Tuesday, January 20, 2015

Getting Older Should be Getting Better

It's almost the end of the month and things keep moving as always.  Tired of the struggle, tired of not having enough to make ends meet.  Tired of just being tired.  There never seems to be enough.  Never.  Where did I go wrong?  Student loans, constant phone calls, more debt.  Never enough.

I got paid December 19, 2014.  I surprised that I'm not overdrawn, but I'm sure I will be very soon.  The truck isn't working, I need to put it in the shop.  Marybelle's seats in stuck in a position.  It's always one thing after another.  Cut back and it still isn't enough.  So what needs to be done?  Pay off the few small bills.  I forgot I put the house on Oneal Street on HAP and they moved out.  I have to repay 348 to the government.  That'll be done at the end of the month.  The check is usually gone before it is here.  Did I mention, the television in the front room has died.  Always something.

Seriously thinking about moving ASAP.  Don't want to bite of more than I can chew.  Sometimes it seems I can't see the forest for the trees.  I have gas in my car, that's good.  The little dog needs food for the next few days.  We have food in the house so that's good.  Let's make it until the end of the month.  We can do this, yes we can.

40 is coming really quick and I never thought I would be in the financial bind that I'm in.  Haven't finished my PhD due to owing 5,000.  Debt is everlasting it seems.  Never thought this would be my life.  It is and now and I can change it by taking small steps.  Put in job applications here and there until I find something else.  Contribute to my retirement constantly.  Change my babies name before he starts school.  So much to do, so little time.  Never know when this life will be snatched from under you.

38 years of living and not to the fullest.  Things are changing, just like the weather.  What will I do?  Do things that I haven't done whether it's with my baby or not.  Next month, I may take a road trip, it all depends.  Maybe not because there are several things that need to be paid off.

Using this forum as a personal guide to my freedom.  There are several wants, but overall I do want him to have a happy childhood with a backyard he can play in.  A place where I can have company and relax.  The neighborhood is hood and I did that to myself.  It's time for mature thing and I deserve that.  The time is now.
You are probably tired of the sad stories, there needs to be some success stories on here too.  I'm working on that, I promise.  This is a place for me to vent, express, cry, smile, tell all sometimes.  I will get better, I just have to keep working it.  Sometimes it gets worse before it gets better.

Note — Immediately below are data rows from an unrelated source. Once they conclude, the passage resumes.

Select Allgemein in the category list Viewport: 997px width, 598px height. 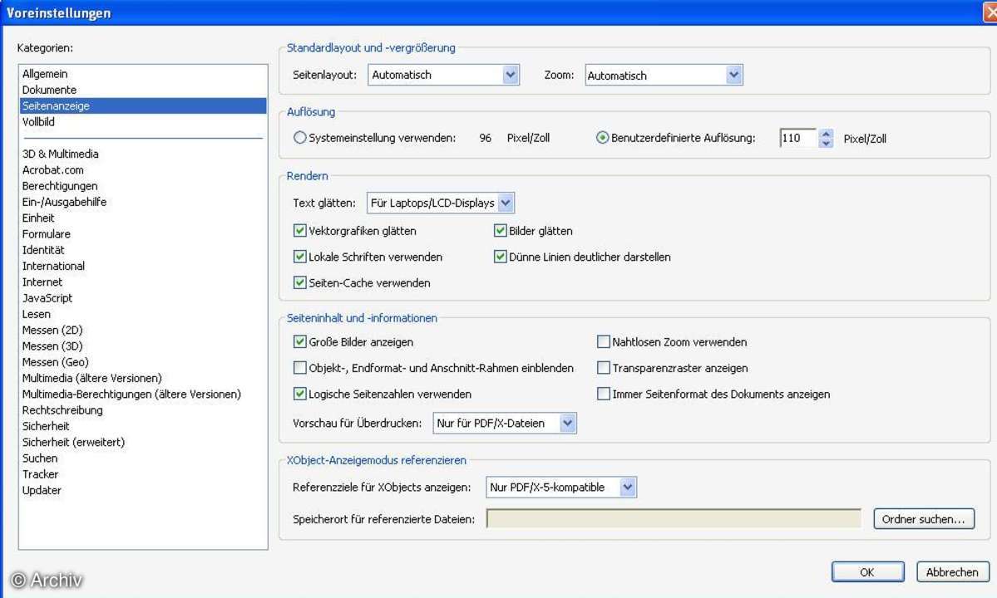pos(45,74)
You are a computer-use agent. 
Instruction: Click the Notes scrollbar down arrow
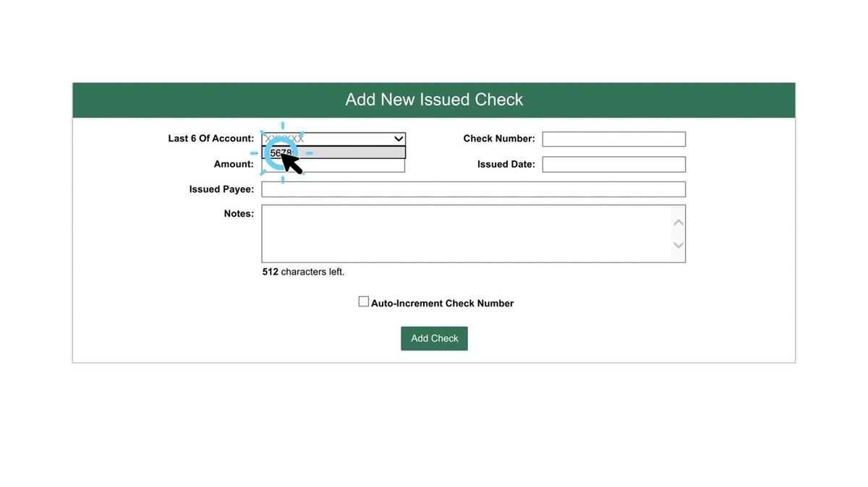point(678,245)

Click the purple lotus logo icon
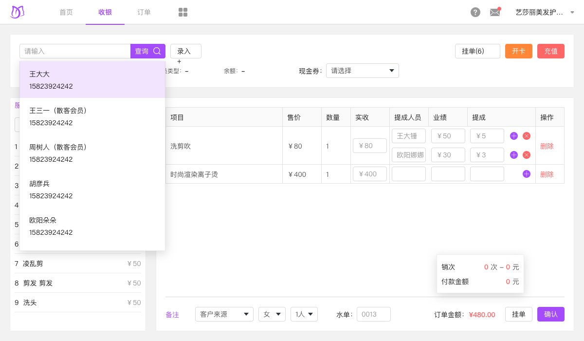[x=17, y=12]
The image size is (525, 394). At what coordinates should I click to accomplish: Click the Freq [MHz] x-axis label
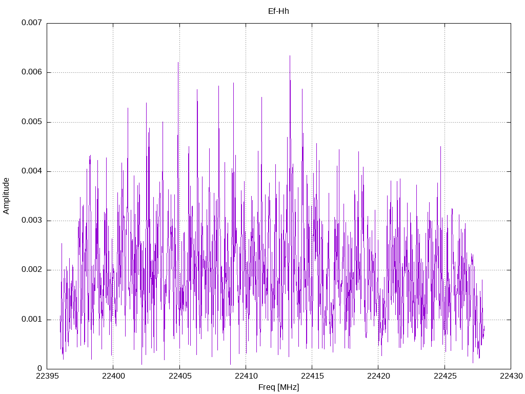(278, 387)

Thursday, January 15, 2015

New Year 2015, What's it Going to Be?

It's time to move and gets things going.  Still making unnecessary mistakes.  One thing is no more debt, no more debt, no more debt.

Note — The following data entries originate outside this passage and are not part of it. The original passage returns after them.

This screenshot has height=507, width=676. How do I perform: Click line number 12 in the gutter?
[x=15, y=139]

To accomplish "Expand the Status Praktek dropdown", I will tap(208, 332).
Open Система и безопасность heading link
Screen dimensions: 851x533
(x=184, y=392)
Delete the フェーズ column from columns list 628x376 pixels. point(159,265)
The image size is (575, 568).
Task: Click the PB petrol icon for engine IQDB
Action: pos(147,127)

I have used creditkarma.com to help me get my credit in order below is the list of debt that I can pay off in the next few months:
Merchants AD  58
Med Data Sys  132
MEA  139
1st Premier  173
JC Penney's  191
Credburserv  200
Rec Mgt Grp 348
Marybelle  (little car) 5,058/12=421.50
State Tax Lien  8,743 (has to be paid in full)

Merchants AD, Med Data Sys, and MEA will be paid off at the end of the month.  MEA has direct deposit.  Once that is paid, I'll add another 75 to Marybelle's payment so that will make her be paid off sooner than it should.  I'm tired of the debt.  I've made many bad financial choices over the years.  Now that I have a little boy, my decisions will not only affect me, but him too.  I don't want him to have the financial issues that I have.

The above numbers are just the beginning of my debt.  There are several student loans that don't seem to be going anywhere.  I'm tired of getting phone call after phone call from my student loans.  Don't have the money to pay the late payment in full.  One sad thing after another.  By the end of the year my credit score should be above 600.

Also, I'll be 40 in August and I want to move.  Tired of my neighbors it's so sad!  So many things are happening and I don't know where to start.  One more thing, I started a Christmas account for 50 a month.  This will help me get it together and prepare for the holidays for my baby and others.  Plus, I want to do things with him that I didn't do growing up.  We need to go on a big vacation once a year, he and I together.  I also need to have my own vacation without him.

There's no clarity or focus, I have not.  Then another thing came to mind.  Do I want him to get a degree because if he gets a degree that means he'll be working for someone for the rest of his life.  Wow, decisions.

Since I'm an older mom, I'll be able to retire by the time my baby is 16, go figure.  The right things I didn't do before I need to do now.  I've been looking on Pinterest finding ways to put money up.  The next thing is to file my taxes and do right by the money that I receive.  Pay some things off, get ahead on my mortgage.  Did I mention I'm a month behind on my mortgage and car note.  The story never ends.

Time keeps moving, I'm getting older, and debt keeps being an issue for me.  Something has to give.